Die gehörlose Bonnie Poitras beherrscht das Lippenlesen so perfekt, daß kaum jemand etwas von ihrer Taubheit merkt. Sie meistert ihren Alltag, aber die Schilderung der Schwierigkeiten, die sie trotz allem hat, ist beklemmend.
Das Buch gibt einen Einblick in die Welt einer Frau, die eines wichtigen Sinnes beraubt ist. Taubheit trennt von den Menschen - diese Aussage wird auf bedrückende Weise bestätigt. Schade, daß Bonnie Poitras keinen besseren Mann gefunden hat...
Sehr gut fand ich auch den Hinweis, daß jemand, dessen Stimmbänder funktionieren, nicht "taubstumm" ist, da dieses Unwort leider immer noch in Gebrauch ist.

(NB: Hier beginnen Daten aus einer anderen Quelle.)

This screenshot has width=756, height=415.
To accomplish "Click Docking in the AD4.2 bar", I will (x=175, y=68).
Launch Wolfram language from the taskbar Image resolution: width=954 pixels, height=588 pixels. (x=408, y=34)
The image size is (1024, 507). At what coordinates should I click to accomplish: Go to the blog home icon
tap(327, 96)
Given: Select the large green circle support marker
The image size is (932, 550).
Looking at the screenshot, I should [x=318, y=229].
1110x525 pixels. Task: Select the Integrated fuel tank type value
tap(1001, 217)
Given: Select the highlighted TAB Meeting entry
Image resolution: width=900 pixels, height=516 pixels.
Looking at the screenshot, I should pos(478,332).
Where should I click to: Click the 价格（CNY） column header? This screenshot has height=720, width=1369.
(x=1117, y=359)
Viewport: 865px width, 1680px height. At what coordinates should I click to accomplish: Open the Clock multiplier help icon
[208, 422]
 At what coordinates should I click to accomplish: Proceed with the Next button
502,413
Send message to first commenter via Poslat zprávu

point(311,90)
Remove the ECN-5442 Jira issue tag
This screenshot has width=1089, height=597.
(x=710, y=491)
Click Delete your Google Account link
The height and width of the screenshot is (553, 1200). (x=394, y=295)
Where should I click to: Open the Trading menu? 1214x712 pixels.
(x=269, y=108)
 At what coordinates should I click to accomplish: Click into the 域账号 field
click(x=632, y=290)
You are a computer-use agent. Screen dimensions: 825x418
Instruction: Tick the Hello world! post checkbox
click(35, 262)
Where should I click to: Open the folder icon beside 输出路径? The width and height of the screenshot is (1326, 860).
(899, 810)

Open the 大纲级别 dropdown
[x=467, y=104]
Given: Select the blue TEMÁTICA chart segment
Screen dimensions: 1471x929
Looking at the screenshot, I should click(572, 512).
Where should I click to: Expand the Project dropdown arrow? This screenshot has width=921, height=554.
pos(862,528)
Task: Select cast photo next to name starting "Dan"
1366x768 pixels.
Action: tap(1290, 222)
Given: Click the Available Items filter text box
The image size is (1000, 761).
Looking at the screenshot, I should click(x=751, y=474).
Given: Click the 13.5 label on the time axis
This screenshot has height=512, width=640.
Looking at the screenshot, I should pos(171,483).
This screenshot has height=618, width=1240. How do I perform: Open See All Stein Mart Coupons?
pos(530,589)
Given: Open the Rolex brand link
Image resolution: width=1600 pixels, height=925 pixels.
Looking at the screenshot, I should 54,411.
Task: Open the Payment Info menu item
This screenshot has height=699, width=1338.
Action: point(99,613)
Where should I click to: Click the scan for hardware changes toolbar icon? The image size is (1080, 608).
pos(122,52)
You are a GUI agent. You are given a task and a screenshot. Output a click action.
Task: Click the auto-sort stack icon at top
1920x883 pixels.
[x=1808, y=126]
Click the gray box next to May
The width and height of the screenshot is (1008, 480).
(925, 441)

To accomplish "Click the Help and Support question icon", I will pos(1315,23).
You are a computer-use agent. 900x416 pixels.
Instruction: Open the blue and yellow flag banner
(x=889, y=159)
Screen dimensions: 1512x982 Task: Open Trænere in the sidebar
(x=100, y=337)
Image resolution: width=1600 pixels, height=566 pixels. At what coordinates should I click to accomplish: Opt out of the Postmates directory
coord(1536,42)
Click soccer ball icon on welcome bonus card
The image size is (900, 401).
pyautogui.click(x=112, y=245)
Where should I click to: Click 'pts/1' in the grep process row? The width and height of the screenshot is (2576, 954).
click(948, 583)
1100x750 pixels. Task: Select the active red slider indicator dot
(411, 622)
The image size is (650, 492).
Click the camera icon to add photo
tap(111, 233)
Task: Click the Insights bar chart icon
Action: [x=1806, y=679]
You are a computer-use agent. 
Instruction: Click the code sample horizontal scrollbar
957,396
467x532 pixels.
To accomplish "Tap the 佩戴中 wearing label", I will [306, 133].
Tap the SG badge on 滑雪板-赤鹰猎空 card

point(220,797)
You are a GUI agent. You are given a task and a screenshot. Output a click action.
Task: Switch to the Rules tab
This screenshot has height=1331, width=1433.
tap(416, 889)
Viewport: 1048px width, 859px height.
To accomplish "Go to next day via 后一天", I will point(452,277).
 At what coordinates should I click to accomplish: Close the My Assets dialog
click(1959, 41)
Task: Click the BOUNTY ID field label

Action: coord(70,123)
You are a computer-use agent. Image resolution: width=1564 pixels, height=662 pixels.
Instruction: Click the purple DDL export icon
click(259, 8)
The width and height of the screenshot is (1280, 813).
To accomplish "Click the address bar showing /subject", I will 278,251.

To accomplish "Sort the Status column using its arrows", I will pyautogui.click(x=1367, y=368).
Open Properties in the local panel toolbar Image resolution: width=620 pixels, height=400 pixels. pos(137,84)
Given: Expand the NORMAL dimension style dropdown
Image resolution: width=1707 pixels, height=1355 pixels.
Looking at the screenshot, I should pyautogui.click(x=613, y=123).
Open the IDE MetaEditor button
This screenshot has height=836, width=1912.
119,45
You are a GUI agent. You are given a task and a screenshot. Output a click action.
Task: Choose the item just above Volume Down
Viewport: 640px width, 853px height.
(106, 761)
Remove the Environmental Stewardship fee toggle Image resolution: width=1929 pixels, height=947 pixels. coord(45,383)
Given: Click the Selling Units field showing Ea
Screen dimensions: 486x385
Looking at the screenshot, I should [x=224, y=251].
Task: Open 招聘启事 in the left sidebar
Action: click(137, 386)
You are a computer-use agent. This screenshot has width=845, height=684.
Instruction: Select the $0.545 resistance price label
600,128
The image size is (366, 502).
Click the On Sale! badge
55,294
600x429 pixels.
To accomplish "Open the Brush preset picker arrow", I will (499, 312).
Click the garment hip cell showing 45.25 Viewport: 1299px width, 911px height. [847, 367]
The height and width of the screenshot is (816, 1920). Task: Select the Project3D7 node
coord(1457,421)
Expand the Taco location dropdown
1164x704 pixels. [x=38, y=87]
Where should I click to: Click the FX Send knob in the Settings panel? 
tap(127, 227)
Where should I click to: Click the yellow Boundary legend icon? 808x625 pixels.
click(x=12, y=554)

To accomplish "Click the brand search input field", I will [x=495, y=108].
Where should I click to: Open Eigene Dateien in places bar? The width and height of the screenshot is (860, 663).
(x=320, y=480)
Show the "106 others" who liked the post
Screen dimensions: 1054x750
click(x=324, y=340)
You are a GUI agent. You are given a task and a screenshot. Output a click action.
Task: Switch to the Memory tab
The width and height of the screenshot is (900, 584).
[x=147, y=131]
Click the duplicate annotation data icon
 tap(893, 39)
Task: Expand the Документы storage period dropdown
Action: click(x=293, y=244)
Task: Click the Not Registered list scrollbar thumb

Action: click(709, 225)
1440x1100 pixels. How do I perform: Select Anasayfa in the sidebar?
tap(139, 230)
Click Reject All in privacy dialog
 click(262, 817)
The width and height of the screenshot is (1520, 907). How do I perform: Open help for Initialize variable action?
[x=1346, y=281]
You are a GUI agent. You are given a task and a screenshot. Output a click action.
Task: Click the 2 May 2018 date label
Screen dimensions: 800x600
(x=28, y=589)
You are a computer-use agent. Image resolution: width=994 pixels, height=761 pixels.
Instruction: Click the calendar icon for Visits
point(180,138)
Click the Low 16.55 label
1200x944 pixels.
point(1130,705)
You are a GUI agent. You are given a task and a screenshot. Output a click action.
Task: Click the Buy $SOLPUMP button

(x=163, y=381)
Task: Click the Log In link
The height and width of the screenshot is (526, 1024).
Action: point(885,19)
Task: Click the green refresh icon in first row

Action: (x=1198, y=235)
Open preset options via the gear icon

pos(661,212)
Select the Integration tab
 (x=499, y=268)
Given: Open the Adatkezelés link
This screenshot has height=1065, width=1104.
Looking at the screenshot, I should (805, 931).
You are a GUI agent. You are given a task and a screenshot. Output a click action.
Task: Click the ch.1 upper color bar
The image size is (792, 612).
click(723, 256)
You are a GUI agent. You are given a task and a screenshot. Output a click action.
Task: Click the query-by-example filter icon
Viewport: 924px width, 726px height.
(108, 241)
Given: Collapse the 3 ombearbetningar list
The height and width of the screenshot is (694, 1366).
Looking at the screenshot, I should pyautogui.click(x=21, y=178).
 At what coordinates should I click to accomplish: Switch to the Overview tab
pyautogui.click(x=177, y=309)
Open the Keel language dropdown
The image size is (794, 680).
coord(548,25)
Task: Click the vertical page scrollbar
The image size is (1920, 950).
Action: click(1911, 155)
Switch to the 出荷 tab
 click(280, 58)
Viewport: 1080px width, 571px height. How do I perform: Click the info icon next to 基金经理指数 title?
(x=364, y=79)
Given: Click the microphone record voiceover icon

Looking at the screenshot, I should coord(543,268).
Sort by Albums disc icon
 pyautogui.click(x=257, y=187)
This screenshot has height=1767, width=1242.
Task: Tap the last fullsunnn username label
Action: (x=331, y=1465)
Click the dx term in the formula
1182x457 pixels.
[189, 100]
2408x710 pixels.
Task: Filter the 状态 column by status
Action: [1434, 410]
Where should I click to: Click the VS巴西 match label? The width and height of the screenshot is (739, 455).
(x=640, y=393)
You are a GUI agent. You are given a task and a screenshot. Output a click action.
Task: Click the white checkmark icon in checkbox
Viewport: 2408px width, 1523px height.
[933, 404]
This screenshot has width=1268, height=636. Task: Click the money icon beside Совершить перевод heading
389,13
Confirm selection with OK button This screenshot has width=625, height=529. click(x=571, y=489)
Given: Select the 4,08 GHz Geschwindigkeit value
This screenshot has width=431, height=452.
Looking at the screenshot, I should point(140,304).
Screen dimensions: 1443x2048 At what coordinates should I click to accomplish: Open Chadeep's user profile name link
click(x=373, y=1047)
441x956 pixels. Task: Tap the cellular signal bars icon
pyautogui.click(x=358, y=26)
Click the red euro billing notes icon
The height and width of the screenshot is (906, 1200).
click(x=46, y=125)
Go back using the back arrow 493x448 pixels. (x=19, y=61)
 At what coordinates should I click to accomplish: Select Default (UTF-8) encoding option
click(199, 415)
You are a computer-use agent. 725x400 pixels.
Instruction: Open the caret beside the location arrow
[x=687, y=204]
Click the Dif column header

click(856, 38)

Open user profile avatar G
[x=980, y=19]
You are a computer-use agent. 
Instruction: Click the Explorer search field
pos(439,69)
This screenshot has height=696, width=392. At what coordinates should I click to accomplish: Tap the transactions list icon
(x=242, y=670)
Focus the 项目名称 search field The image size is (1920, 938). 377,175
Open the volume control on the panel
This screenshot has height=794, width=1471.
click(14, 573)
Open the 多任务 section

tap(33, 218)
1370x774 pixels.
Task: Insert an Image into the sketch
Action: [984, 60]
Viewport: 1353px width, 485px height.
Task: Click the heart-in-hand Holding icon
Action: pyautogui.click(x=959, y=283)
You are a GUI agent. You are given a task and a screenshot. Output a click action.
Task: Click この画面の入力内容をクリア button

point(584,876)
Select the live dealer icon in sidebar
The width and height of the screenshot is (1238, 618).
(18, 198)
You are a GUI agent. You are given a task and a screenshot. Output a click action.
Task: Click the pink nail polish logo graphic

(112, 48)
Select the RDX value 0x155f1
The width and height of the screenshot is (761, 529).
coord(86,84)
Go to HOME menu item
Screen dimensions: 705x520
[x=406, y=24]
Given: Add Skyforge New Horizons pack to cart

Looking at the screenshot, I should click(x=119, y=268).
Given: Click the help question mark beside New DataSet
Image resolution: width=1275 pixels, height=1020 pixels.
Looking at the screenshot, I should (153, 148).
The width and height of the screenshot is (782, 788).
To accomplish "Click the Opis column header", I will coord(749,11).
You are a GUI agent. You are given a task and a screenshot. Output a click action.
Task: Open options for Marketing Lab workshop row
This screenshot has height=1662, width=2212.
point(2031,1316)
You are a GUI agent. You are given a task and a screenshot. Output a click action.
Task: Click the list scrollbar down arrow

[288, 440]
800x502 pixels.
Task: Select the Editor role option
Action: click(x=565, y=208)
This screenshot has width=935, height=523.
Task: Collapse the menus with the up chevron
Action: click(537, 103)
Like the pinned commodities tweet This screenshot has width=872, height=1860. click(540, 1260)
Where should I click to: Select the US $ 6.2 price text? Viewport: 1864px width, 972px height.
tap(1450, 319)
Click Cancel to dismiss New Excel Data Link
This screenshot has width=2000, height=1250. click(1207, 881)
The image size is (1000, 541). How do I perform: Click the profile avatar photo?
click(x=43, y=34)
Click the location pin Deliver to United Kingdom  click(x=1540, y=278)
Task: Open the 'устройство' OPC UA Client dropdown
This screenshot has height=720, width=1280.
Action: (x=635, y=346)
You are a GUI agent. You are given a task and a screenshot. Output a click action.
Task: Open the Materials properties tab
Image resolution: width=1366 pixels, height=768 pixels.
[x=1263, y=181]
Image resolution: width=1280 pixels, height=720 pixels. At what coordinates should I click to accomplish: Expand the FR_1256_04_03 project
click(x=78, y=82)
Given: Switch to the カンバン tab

Die Klage darüber, daß die Welt so auf das für Gehörlose unbenutzbare Telefon fixiert ist (noch dazu erfunden von Alexander Graham Bell, einem Gehörlosenlehrer, der mit einer tauben Frau verheiratet war), ist nicht mehr ganz aktuell, immerhin gibt es heute SMS.
Ja, der ständige Hinweis, daß ein Bart oder Akzent das Lippenlesen behindert, beginnt wirklich irgendwann zu nerven, beim zehnten Mal hat es hoffentlich jeder kapiert. Doch das ist eine Kleinigkeit.
Unverständlich ist mir aber die Kritik, das Buch vermittle ein falsches Bild von der Gehörlosenwelt! Die Autorin erhebt gar nicht den Anspruch, über Gehörlose und ihre Welt im allgemeinen zu berichten, sondern schildert nur ihr eigenes Leben.